## Provided passage
Custom Target allows customization of code to support various types of targets other than Hive. This node is similar to similar to the Custom Transformation node.

Prerequisite

Perform the following:

Navigate to the IW_HOME/opt/infoworks/conf/conf.properties file.
Set the extension path in the user_extensions_base_path configuration. For example, user_extensions_base_path=/opt/infoworks/extensions/.
Ensure that the Infoworks user has write access to the folder.
Restart the UI and Data Transformation services.

Registering Custom Target

Registering Custom Target is same as registering Custom Transformation except that you must select the Extension Type as Custom Target. For details see the Registering Custom Transformation section.

Adding Custom Target to Domain

Adding Custom Target to domain is same as adding Custom Transformation to domain. For details see the Adding Custom Transformation to Domain section.

Following are the steps to apply Custom Target node in pipeline:

Double-click the Custom Target node. The properties page is displayed.
Click Edit Properties, select the Extension Name as snowflake.
Set the following keys:
buildMode: overwrite or merge
tableName: table name of the snowflake target
naturalKeyColumns: comma-separated natural keys
sfConfFile: the configuration property file in the edge node which includes the connection details of snowflake.

Click Save.

NOTE: For any File System other than HDFS, include the scheme in the iw_dt_ext_prefix configuration in the conf.properties file. For example, for Azure Data Lake, set the following configuration in the conf.properties file: iw_dt_ext_prefix=wasb://

Python Custom Target

Data Transformation supports writing Custom Target logic in Python. Infoworks provides Python APIs which must be implemented to write a custom logic.

Creating Python Custom Target

Install python package in IW_HOME/dt/python_scripts/api-1.0.egg using the following command: python -m easy_install <path_for_api-1.0.egg>
Write custom target logic by implementing the Python API CustomTarget. To import, add the following statement to your python custom logic: from api.custom_target import CustomTarget
Example for custom target is available at IW_HOME/examples/pipeline-extensions/custom_target_example.py
Create .egg extension file for the python project.

NOTE: Use the Java APIs to apply transformation on the input datasets. Internally, py4j is used to communicate to Python custom logic. And, all the provided input data frames are in Java Object form.

Registering Python Custom Target

Navigate to Admin > External Scripts > Pipeline Extensions.
Click Add An Extension.

In the Add Pipeline Extension page, enter the following details:

Extension Type: Select Custom Transformation.
Execution Type: Select Python.
Name: A user-friendly name for the group of transformations under one project. For example, SampleExtension.
Folder Path: The path to the folder where the .egg file for the python project is saved. For example, /home/transformation/cust.egg.
Classes: The classes implementing the SparkCustomTransformation API which must be available as transformations within Infoworks.
Alias: A user-friendly alias name for the transformations. For example, Sample.
ClassName: A fully qualified class name in the <python_package>.<python_module>.<class_name> format. For example, io.infoworks.awb.extensions.sample.SparkCustomTfmSample.
You can click Add to add multiple pairs of Alias and Class Names.

NOTES:

Py4j and Pyspark packages must be installed on Python.
Custom transformation with Python runtime is only supported from Python v2.7 onwards.

Configurations

Add dt_scoket_port_range configuration in the pipeline advanced configuration to provide available port range (which will be internally used for socket communication). For example, 25810 : 25890. The default range is 25400 to 25500.

## Collected material
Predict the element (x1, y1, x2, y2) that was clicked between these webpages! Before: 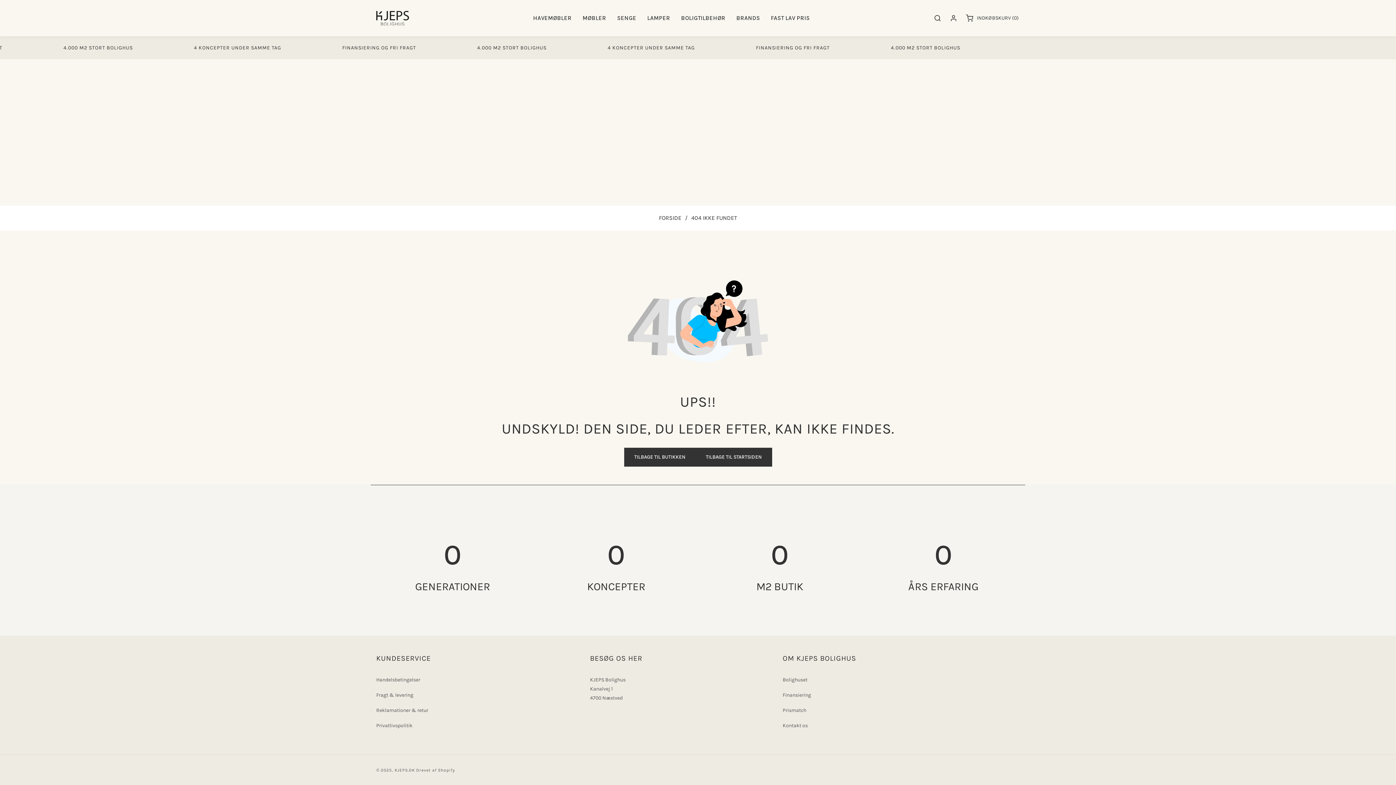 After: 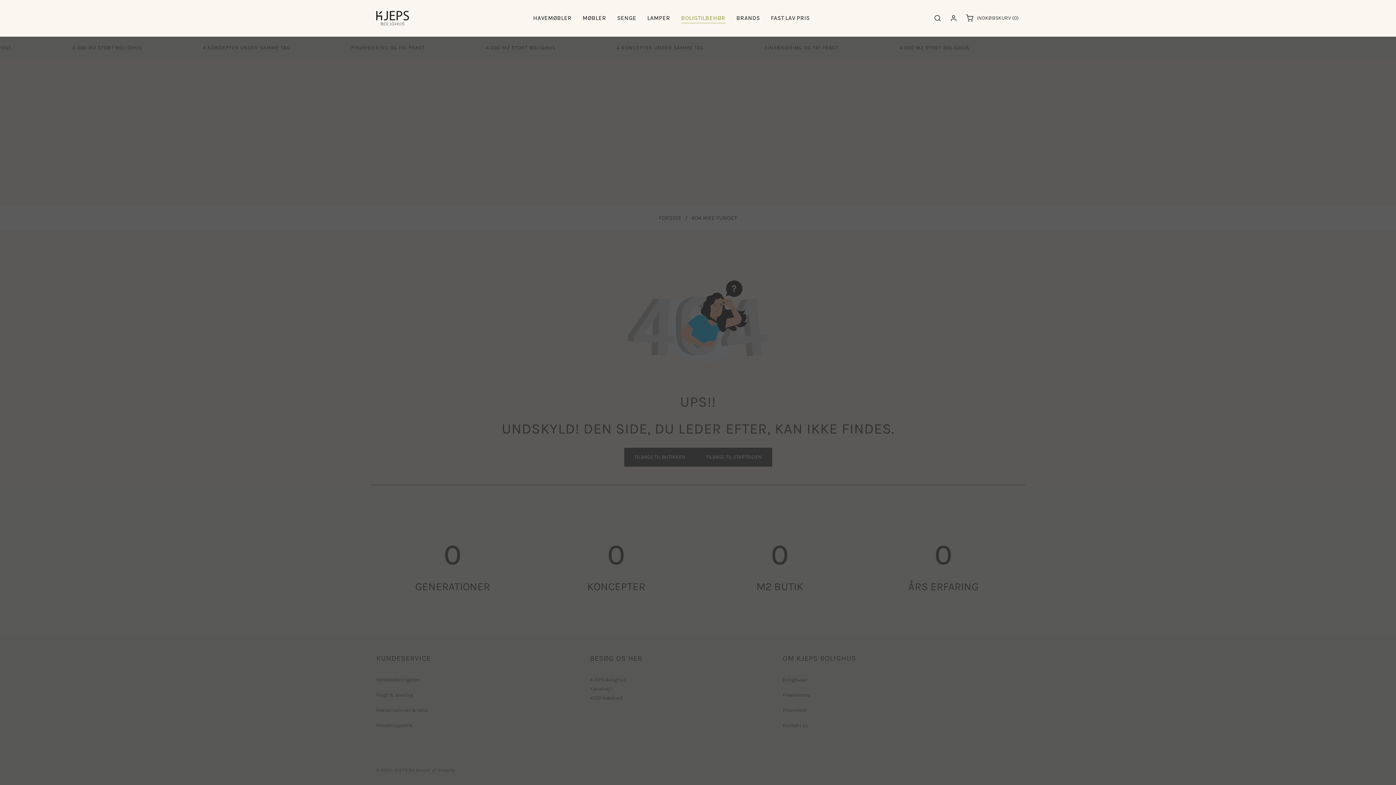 Action: bbox: (675, 0, 731, 36) label: BOLIGTILBEHØRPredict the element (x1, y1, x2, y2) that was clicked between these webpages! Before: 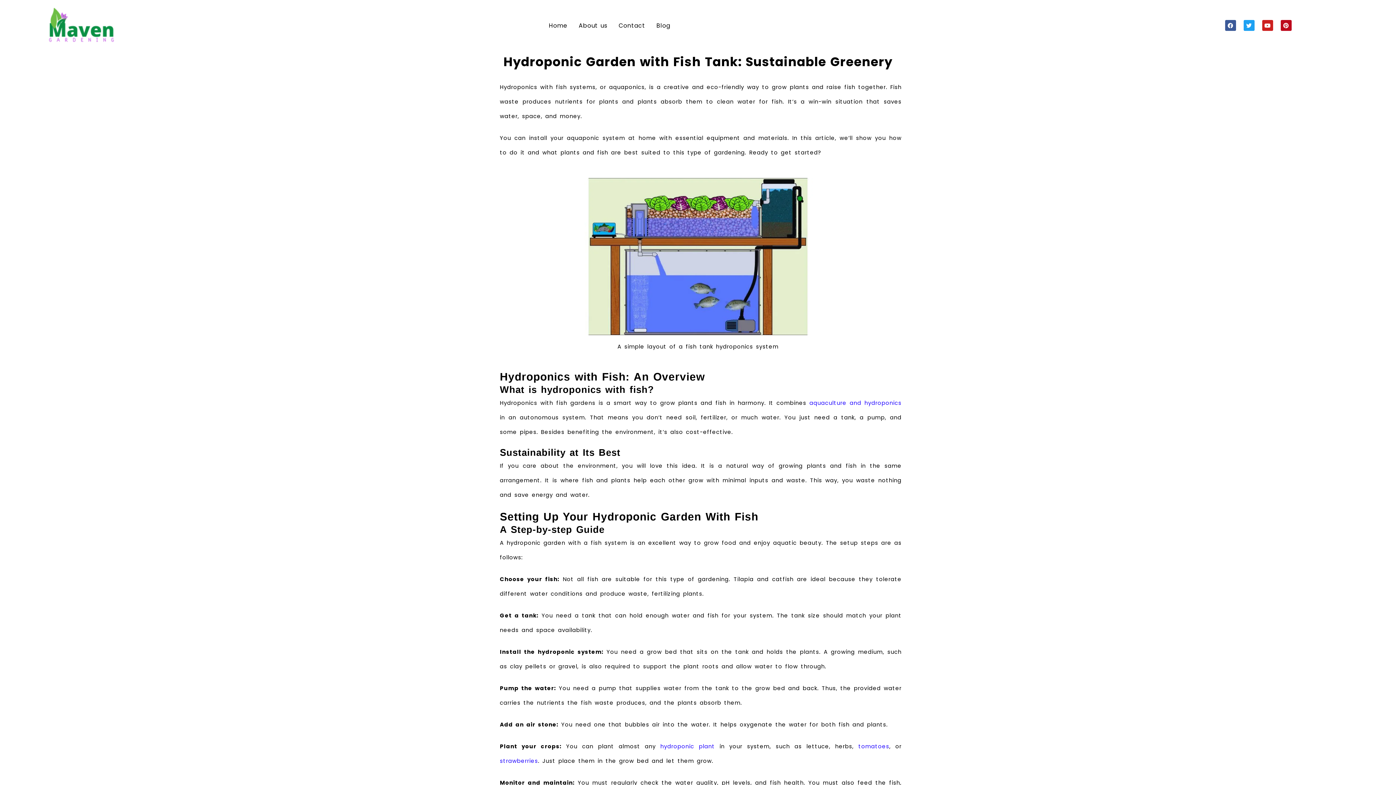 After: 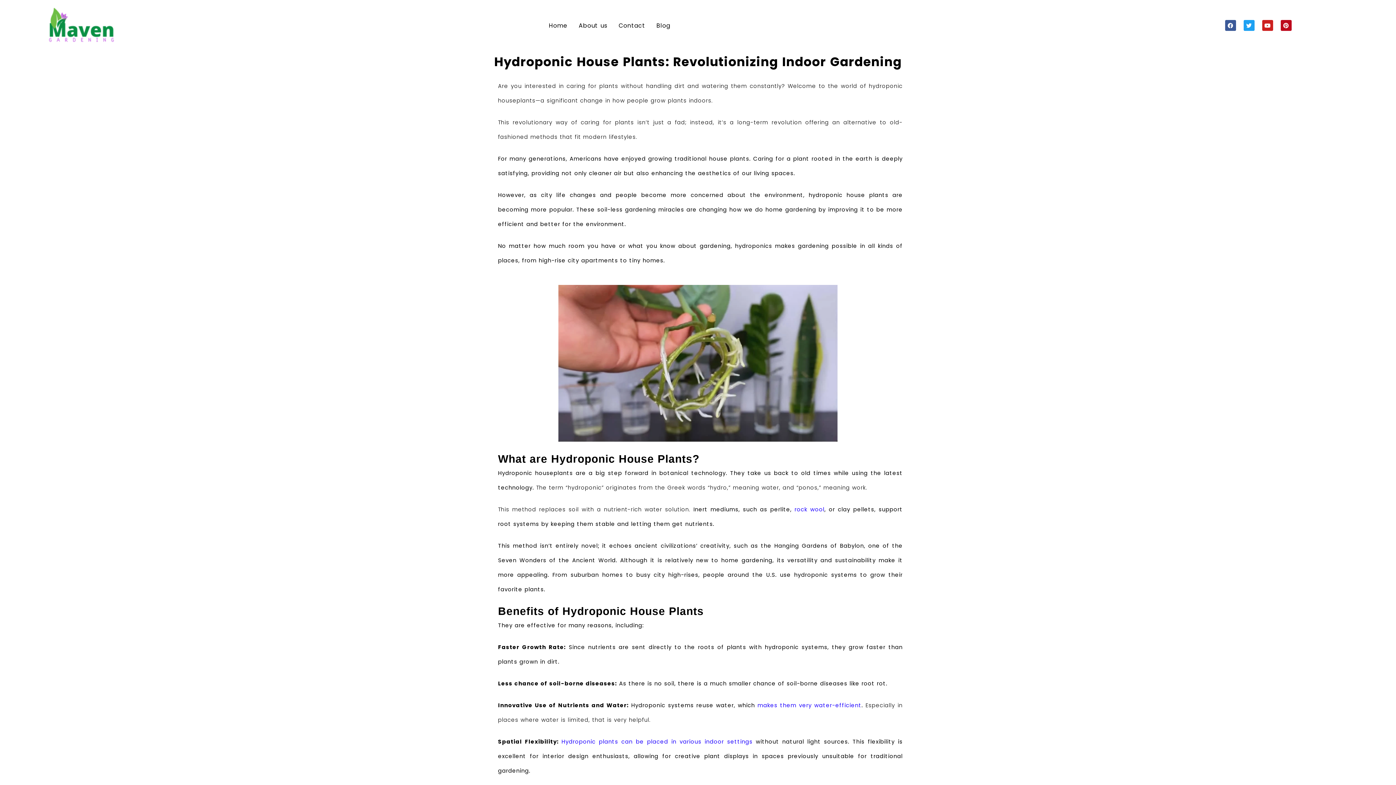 Action: bbox: (660, 742, 715, 750) label: hydroponic plant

## Work instructions
a – According to the custom target passage, what is the default port range used for socket communication?
b – Carry on the Custom Target documentation from its final sentence, in the same style.

## Expected answers
a – 25400 to 25500.

b –
Add dt_socket_max_tries in pipeline advanced configuration to set the maximum number of tries to establish the socket communication. For example, 8. The default value is 10.
Set the Python path by adding following configuration to the IW_HOME/conf/conf.properties file python_custom_executable_path=<python_executable_path>

NOTE: If the above configuration is set, the path will be used for Python custom logic. If not set, the default Python version installed on that node will be used.

Snowflake Table

Infoworks supports Snowflake as a target for data transformation pipeline.

NOTE: This node is compatible only with Spark execution engine.

Prerequisites

Ensure the snowflake target data connection is configured. For the steps to configure data connection, see Target Data Connections.

NOTE: The snowflake configuration file is not supported from this release. User must now create a target connection for the Snowflake targets already configured.

Setting Snowflake Table Properties

Following are the steps to use snowflake target in pipeline:

Double-click the Snowflake Target node. The properties page is displayed.
Click Edit Properties, and set the following fields:
Build Mode: The options include overwrite, append or merge

Overwrite: Drops and recreates the snowflake target.

Append: Appends data to the existing snowflake target.

Merge: Merges data to the existing table based on the natural key.

Data Connection Name: Data connection to be used by the snowflake target
Schema Name: Schema name of the snowflake target
Database Name: Database name of the snowflake target
Table Name: Table name of the snowflake target
Natural Keys: The required natural keys for the snowflake target
Click Save.

Limitation

DOUBLE, FLOAT, DOUBLE PRECISION, and REAL columns are displayed as FLOAT, but stored as DOUBLE. This is a known issue in Snowflake.

Snowflake Spark Configurations

Snowflake Spark connector is used to write data to a table in Snowflake. Spark connector writes the data to a temporary location and then uses the Snowflake COPY command to load the data to a table in Snowflake. Snowflake deletes the intermediate data after loading to the Snowflake table.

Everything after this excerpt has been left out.